Case Presentation: A 19-year-old man with prior Clostridioides difficile infection and subtotal colectomy (rectal preservation) presented with malaise, painful skin lesions, and bloody diarrhea. He had never been formally diagnosed with ulcerative colitis and was not on maintenance therapy. Examination revealed a 5 × 5 cm cheek abscess with serosanguineous drainage, smaller abscesses on the thigh and back, and oral ulcers. During admission, new abscesses appeared on the neck, abdomen, and groin. Labs showed leukocytosis, anemia, and elevated inflammatory markers; stool and blood cultures were negative, as were HIV testing and wound cultures. Colonoscopy revealed severe rectal proctitis. Despite broad-spectrum antibiotics, clinical improvement occurred only after initiation of high-dose corticosteroids and mesalamine enemas. He was discharged on a steroid taper and oral antibiotics, and at follow-up his symptoms and skin lesions had fully resolved.

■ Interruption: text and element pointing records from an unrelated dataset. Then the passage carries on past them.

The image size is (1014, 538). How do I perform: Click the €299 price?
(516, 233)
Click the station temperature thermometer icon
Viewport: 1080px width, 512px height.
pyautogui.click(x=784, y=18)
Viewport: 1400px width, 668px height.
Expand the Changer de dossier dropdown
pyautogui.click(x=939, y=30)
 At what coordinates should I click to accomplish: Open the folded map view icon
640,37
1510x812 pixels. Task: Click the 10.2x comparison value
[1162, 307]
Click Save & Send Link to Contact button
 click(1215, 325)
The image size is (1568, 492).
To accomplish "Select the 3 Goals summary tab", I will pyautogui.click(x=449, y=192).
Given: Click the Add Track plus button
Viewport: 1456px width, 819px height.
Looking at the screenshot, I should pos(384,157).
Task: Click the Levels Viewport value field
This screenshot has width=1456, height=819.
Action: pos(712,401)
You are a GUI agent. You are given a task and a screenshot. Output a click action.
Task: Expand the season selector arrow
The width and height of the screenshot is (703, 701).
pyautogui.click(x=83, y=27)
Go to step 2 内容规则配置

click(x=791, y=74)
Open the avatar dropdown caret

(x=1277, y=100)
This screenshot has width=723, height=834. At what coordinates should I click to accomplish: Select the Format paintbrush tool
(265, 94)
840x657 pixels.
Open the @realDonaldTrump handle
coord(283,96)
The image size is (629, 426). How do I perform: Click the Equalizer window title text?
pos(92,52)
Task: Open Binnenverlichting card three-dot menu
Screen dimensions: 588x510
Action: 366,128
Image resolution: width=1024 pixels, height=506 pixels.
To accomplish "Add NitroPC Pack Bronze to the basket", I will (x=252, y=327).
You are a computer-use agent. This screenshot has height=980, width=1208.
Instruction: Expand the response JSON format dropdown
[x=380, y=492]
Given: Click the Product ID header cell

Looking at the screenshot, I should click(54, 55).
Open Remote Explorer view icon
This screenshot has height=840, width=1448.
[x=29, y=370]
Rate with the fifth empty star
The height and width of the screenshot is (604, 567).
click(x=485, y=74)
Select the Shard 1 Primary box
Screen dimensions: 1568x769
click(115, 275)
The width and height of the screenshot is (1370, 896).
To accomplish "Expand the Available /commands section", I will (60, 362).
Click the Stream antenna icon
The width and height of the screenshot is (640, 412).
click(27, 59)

Conclusions: Cutaneous manifestations of ulcerative colitis (UC) are well described, most often as erythema nodosum or pyoderma gangrenosum. In contrast, sterile abscess-like lesions are not considered part of the typical UC spectrum and are reported mainly as isolated case reports. In our patient, multiple abscesses appeared during an intestinal flare, cultures remained repeatedly negative, there was little response to antibiotics, and both gastrointestinal and skin findings improved only after corticosteroid therapy. Unlike most published UC-related aseptic abscess presentations—which frequently involve visceral sites such as the spleen or lymph nodes—this episode was predominantly cutaneous and coincided with severe endoscopic proctitis. Key mimics, including bacterial abscesses, early pyoderma gangrenosum, and hidradenitis suppurativa, were less likely given sterile microbiology, absence of ulcerative evolution or chronic apocrine distribution features, and rapid steroid responsiveness. Although UC patients are at increased risk for true skin and soft-tissue infections, this case highlights a diagnostic blind spot: abscess-like lesions may occasionally reflect inflammatory activity rather than infection. Recognizing this pattern during flares can reduce unnecessary antimicrobial exposure and support timely initiation of appropriate immunosuppression.